- Opening Delimiter -

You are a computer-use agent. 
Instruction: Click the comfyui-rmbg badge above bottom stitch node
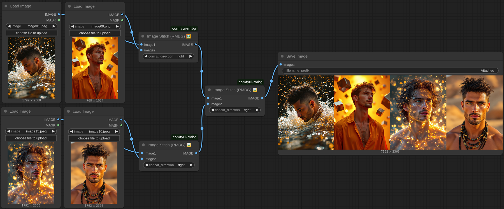coord(184,137)
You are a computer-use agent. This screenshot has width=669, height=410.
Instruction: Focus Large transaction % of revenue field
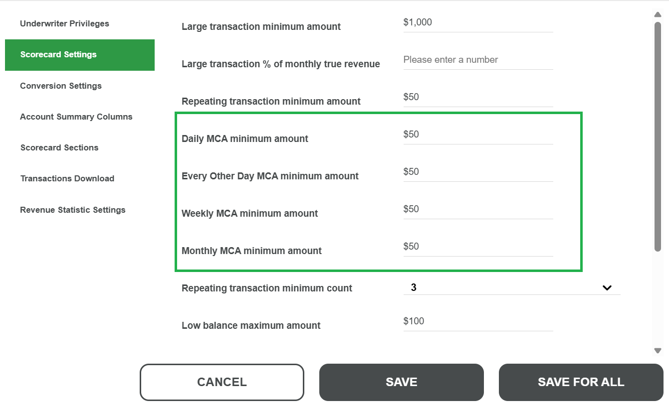(x=478, y=60)
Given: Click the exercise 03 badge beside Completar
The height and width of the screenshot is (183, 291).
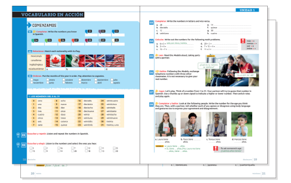Looking at the screenshot, I should pyautogui.click(x=151, y=22).
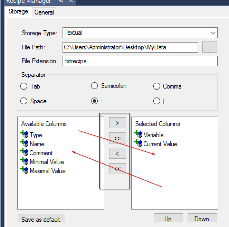The width and height of the screenshot is (229, 227).
Task: Click the File Extension input field
Action: (140, 61)
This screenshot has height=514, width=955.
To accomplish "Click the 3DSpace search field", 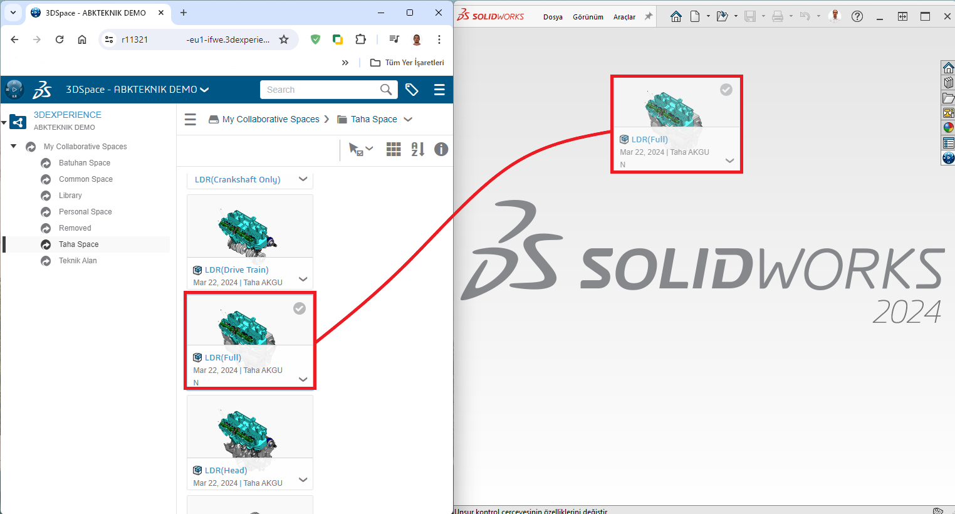I will pos(321,90).
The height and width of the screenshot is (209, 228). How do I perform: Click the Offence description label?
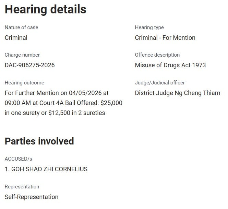(x=157, y=55)
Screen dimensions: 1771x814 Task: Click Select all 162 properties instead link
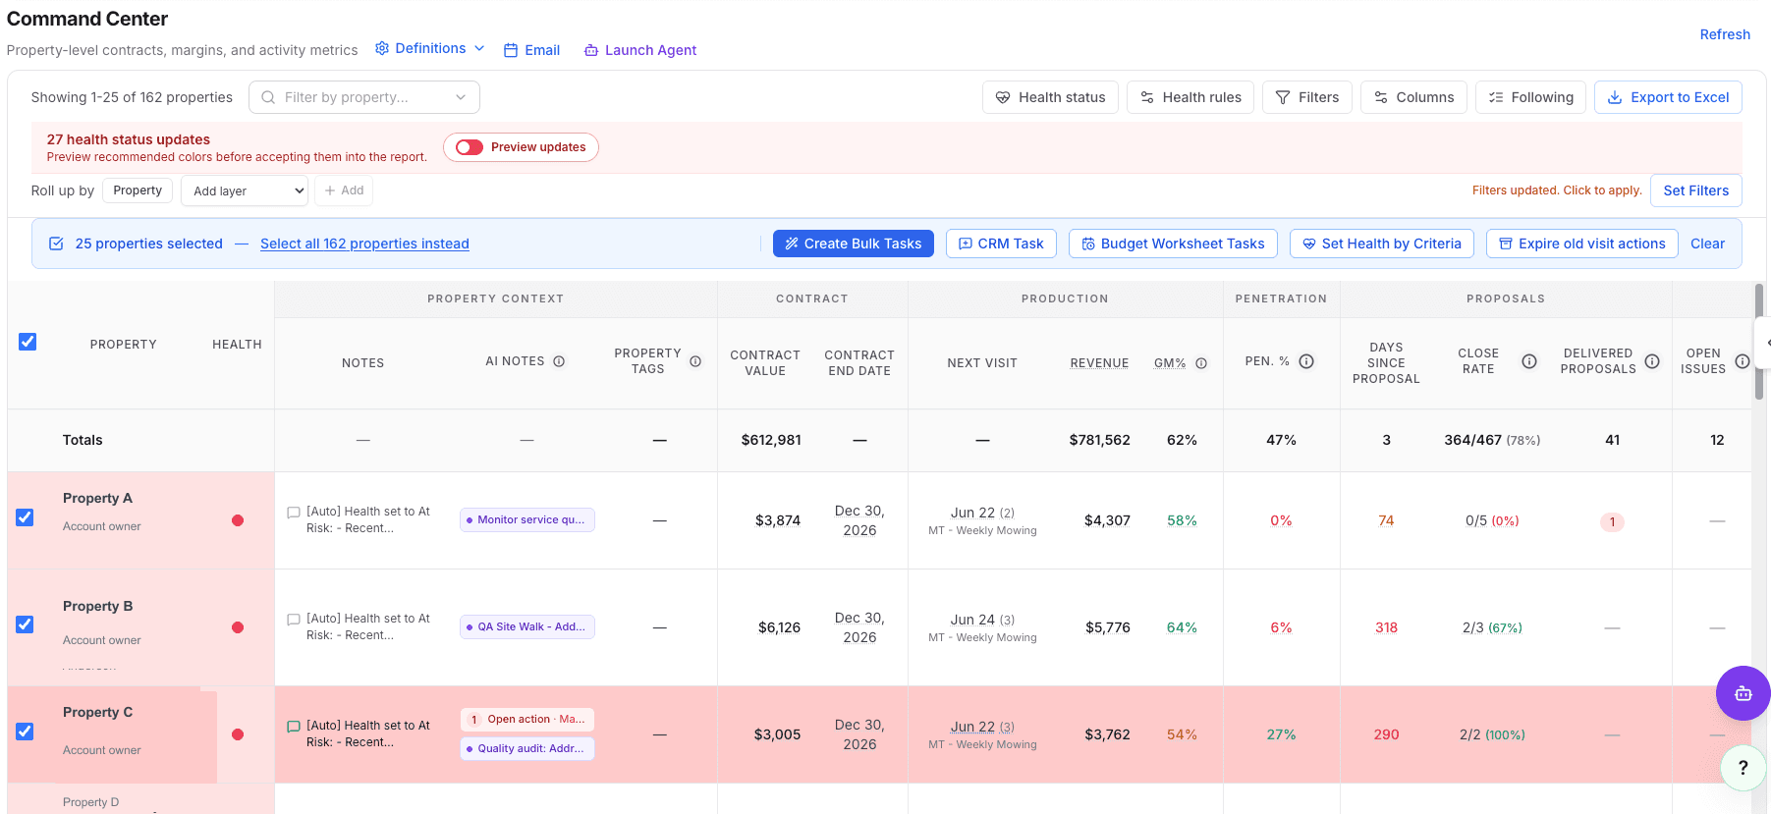click(x=364, y=244)
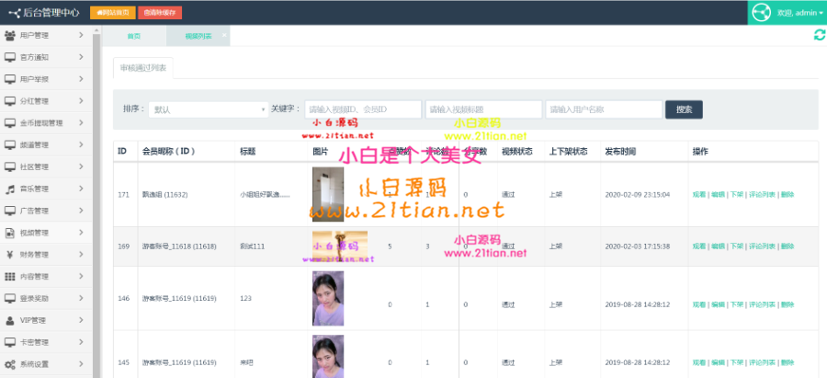Viewport: 827px width, 378px height.
Task: Switch to the 首页 tab
Action: coord(134,36)
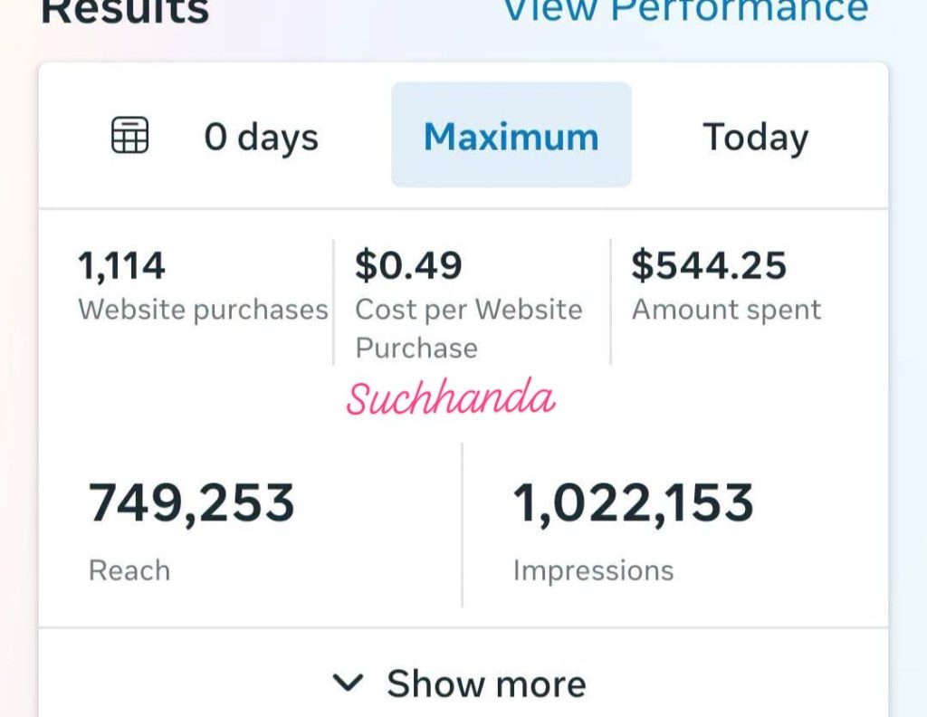The width and height of the screenshot is (927, 717).
Task: Select the Reach metric label
Action: tap(129, 570)
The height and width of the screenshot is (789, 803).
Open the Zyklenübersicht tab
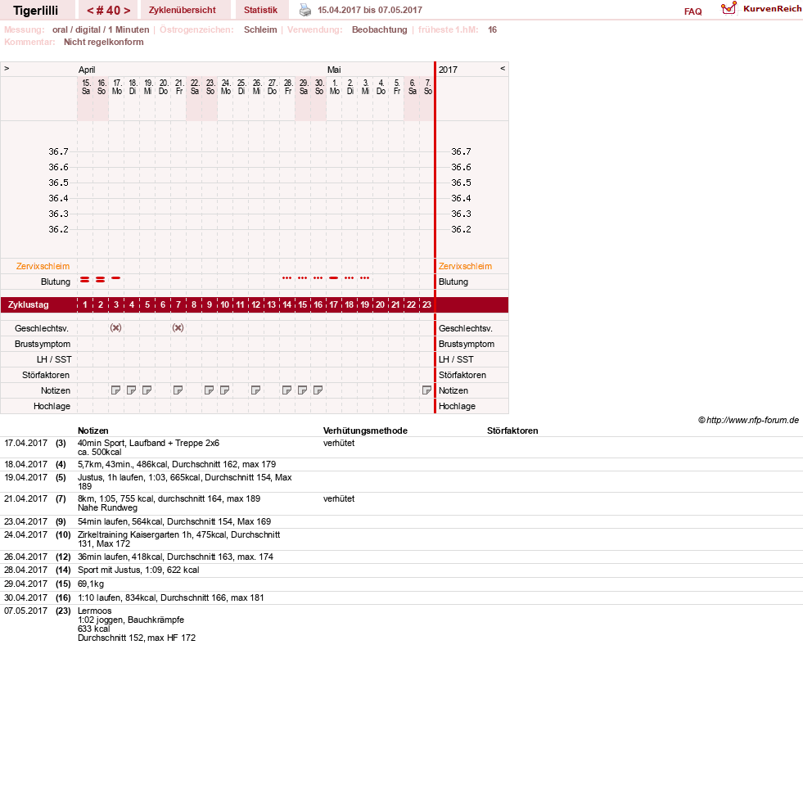coord(183,10)
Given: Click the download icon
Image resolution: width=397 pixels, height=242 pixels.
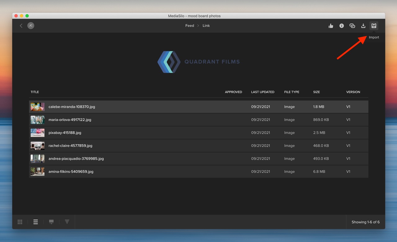Looking at the screenshot, I should [x=363, y=26].
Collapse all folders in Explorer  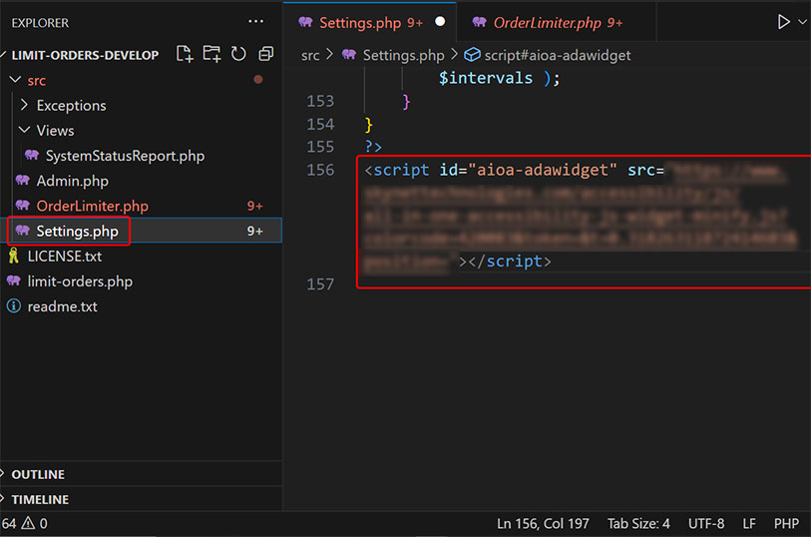tap(265, 54)
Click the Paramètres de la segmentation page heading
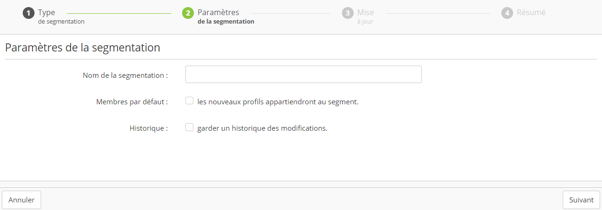The width and height of the screenshot is (602, 210). (82, 48)
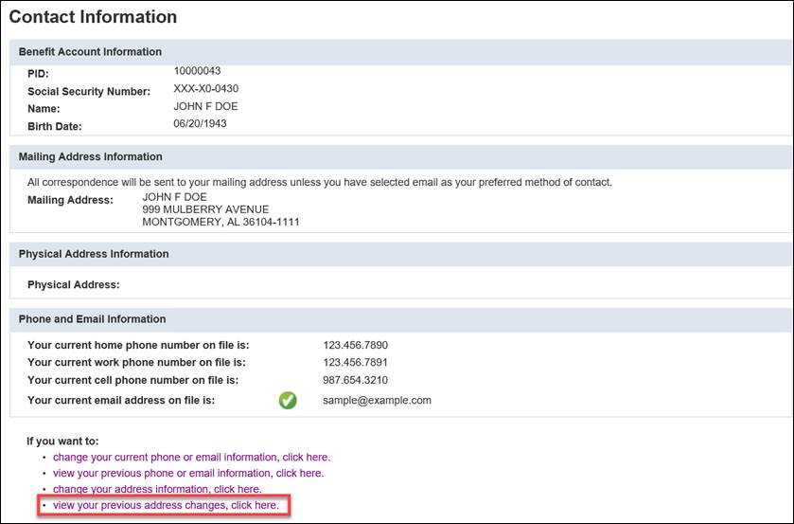
Task: Open link to view previous phone or email
Action: pyautogui.click(x=188, y=473)
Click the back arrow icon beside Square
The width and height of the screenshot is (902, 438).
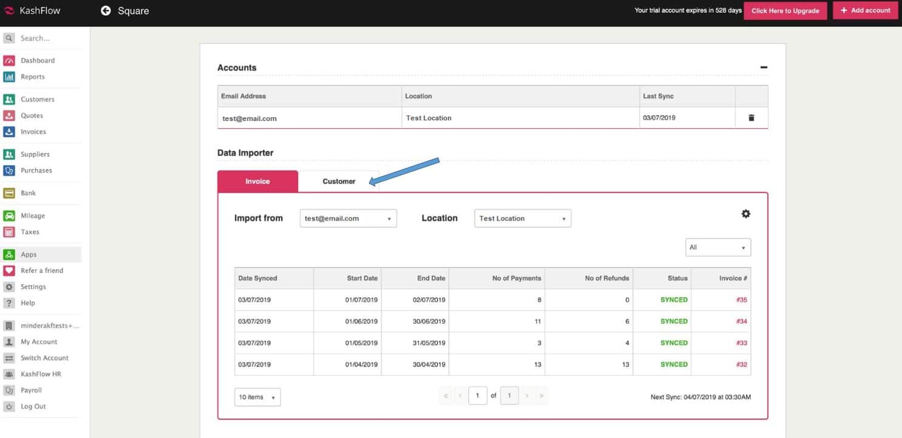(x=106, y=10)
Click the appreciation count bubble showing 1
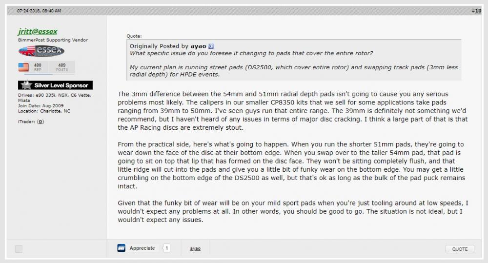488x263 pixels. tap(166, 248)
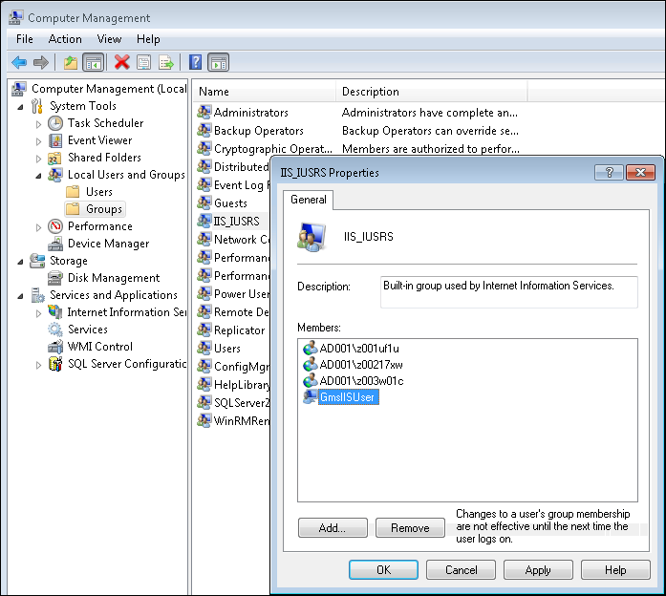666x596 pixels.
Task: Collapse the Storage tree node
Action: [21, 261]
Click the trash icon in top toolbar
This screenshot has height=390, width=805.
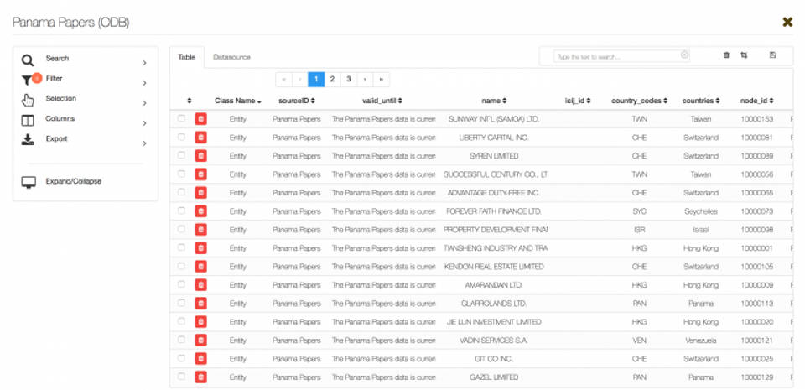coord(726,55)
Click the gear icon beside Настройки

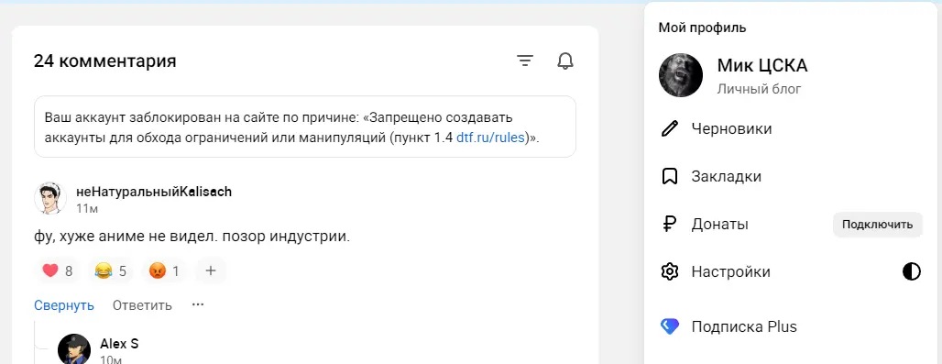point(669,272)
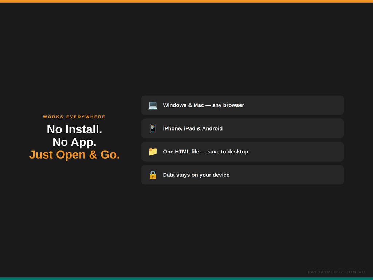Viewport: 373px width, 280px height.
Task: Click the teal strip at the bottom edge
Action: 187,279
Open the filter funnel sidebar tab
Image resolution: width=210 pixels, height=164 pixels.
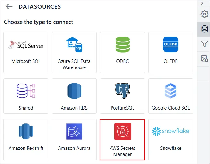(x=204, y=44)
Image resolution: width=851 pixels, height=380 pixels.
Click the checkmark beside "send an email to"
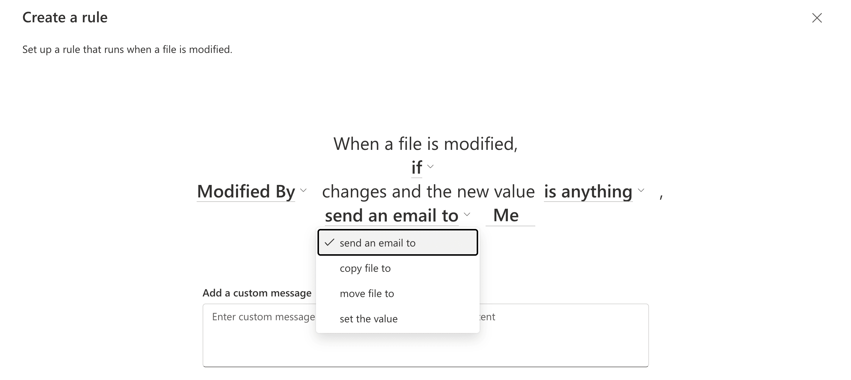[330, 242]
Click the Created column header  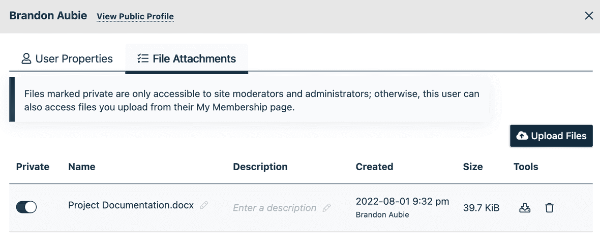374,167
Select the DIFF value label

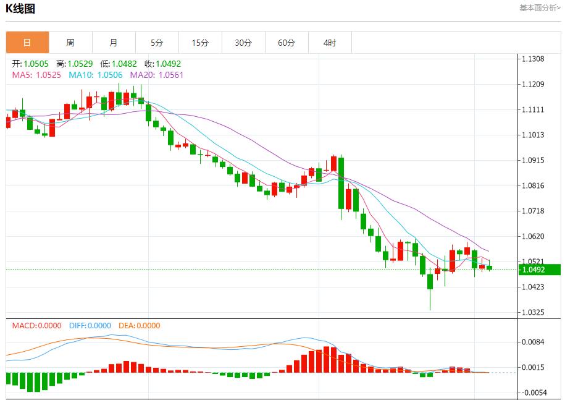90,326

- Closing Delimiter -

Check each line above for the word "agent" and copy every line that has it.

You are a computer-use agent. 
You are a computer-use agent. This screenshot has width=669, height=410.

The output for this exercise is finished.